Been a while since I actually wrote any blog on Dark Vortex (not counting the Brute Ratel ones, just raw research), thus I decided to add the post here. This blog provides a high level overview on stack tracing, how EDR/AVs use it for detections, the usage of ETWTI telemetry and what can be done to evade it. Last year, I posted a blog on Brute Ratel which was the first Command & Control to provide built-in proxying of DLL loads to avoid detections, which was later on adopted by other C2s like nighthawk with a different set of APIs (RtlQueueWorkItem
) to avoid detections. Thus, before we discuss evasion, lets first understand why stack tracing is important for EDRs.
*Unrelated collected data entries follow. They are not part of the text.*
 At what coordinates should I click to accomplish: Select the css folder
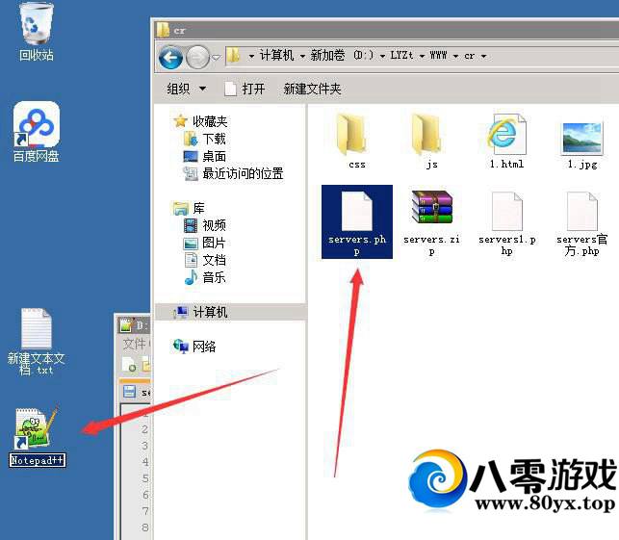tap(357, 135)
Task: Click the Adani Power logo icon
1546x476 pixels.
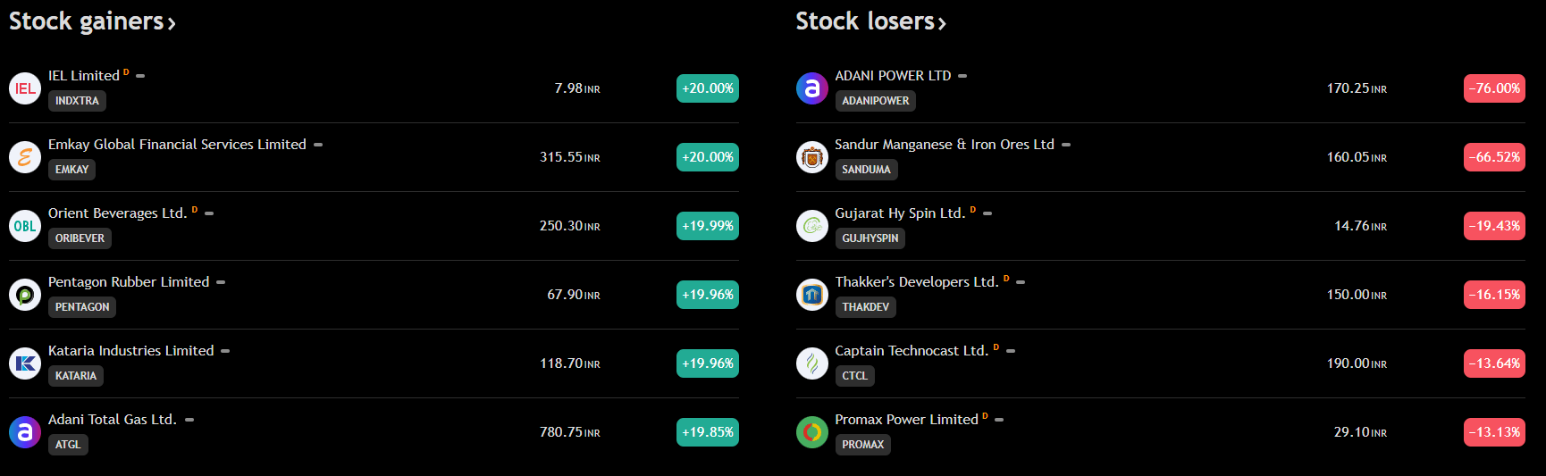Action: [812, 88]
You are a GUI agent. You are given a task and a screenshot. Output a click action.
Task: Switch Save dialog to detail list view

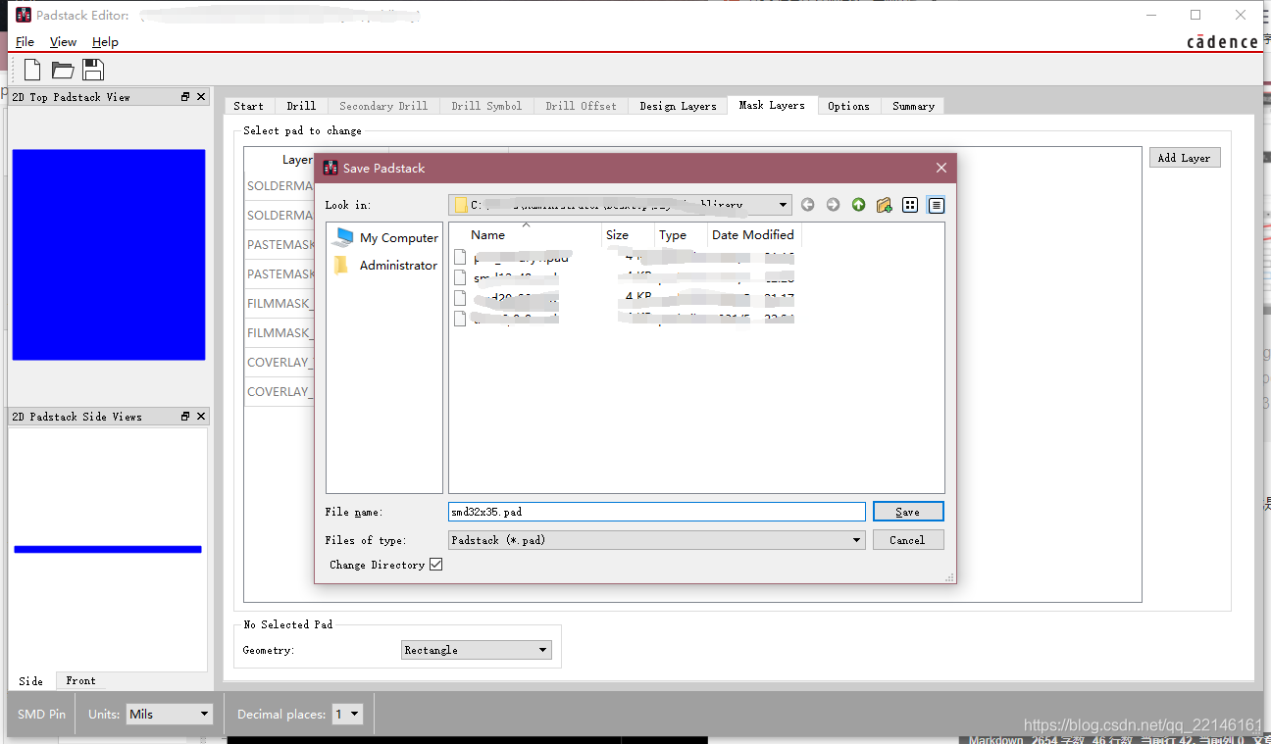coord(936,205)
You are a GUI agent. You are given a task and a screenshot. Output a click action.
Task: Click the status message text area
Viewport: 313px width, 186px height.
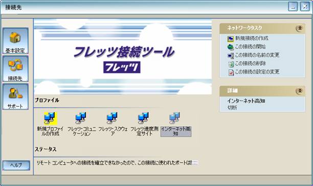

The simplest way to describe a ‘Stack’ in computer science, is a temporary memory space where local variables and function arguments are stored with non-executable permissions. This stack can contain several information about a thread and the function in which it is being executed. Whenever your process executes a new thread, a new stack is created. Stack grows from bottom to top and works in linear fashion, which means it follows the Last In, First Out principal. The ‘RSP’ (x64) or ‘ESP’ (x86) stores the current stack pointer of the thread. Each new default stack size for a thread in windows is of 1 Megabyte unless explicitly changed by the developer during the creation of the thread. This means, if the developer does not calculate and increase the stack size while coding, the stack might end up hitting the stack boundary (alternative known as stack canary) and raise an exception. Usually, it is the task of the _chkstk
routine within msvcrt.dll to probe the stack, and raise an exception if more stack is required. Thus if you write a position independent shellcode which requires a large stack (as everything in PIC is stored on stack), your shellcode will crash raising an exception since your PIC will not be linked to the _chkstk
routine within msvcrt.dll. When your thread starts, your thread might contain execution of several functions and usage of various different types of variables. Unlike heap, which needs to be allocated and freed manually, we dont have to manually calculate the stack. When the compiler (mingw gcc or clang) compiles the C/C++ code, it auto calculates the stack required and adds the required instruction in the code. Thus when your thread is run, it will first allocate the ‘x’ size on stack from the reserved stack of 1 MB. Take the below example for this instance:
void samplefunction() {
char test[8192];
}
In the above function, we are simply creating a variable of 8192 bytes, but this will not be stored within the PE as it will unnecessarily end up eating space on disk. Thus such variables are optimized by compilers and converted to instructions such as:
sub rsp, 0x2000
The above assembly code subtracts 0x2000 bytes (8192 decimal) from stack which will be utilized by the function during runtime. In short, if your code needs to clean up some stack space, it will add bytes to stack, whereas if it requires some stack space, it will subtract from the stack. Each function’s stack within the thread will be converted to a block which is called as stack frame. Stack frames provide a clear and concise view of which function was last called, from which area in memory, how much stack is being used by that frame, what are the variables stored in the frame and where the current function needs to return to. Everytime your function calls another function, your current function’s address is pushed to stack, so that when the next function calls ‘ret’ or return, it returns to the current function’s address to continue execution. Once your current function returns to the previous function, the stack frame of the current function gets destroyed, not completely though, it can still be accessed, but mostly ends up being overwritten by the next function which gets called. To explain it like I would to a 5 year old, it would go like this:
void func3() {
char test[2048];
// do something
return;
}
void func2() {
char test[4096];
func3();
}
void func1() {
char test[8192];
func2();
}
The above code gets converted to assembly like this:
func3:
sub rsp, 0x800
; do something
add rsp, 0x800
ret
func2:
sub rsp, 0x1000
call func3
add rsp, 0x1000
ret
func1:
sub rsp, 0x2000
call func2
add rsp, 0x2000
ret
Well, a 5 year old wont understand it, but when do you find a 5 year old writing a malware right? XD! Thus, each stack frame will contain the number of bytes to allocate for variables, return address which pushed to stack by the previous function and information about current function’s local variables (in a nut shell).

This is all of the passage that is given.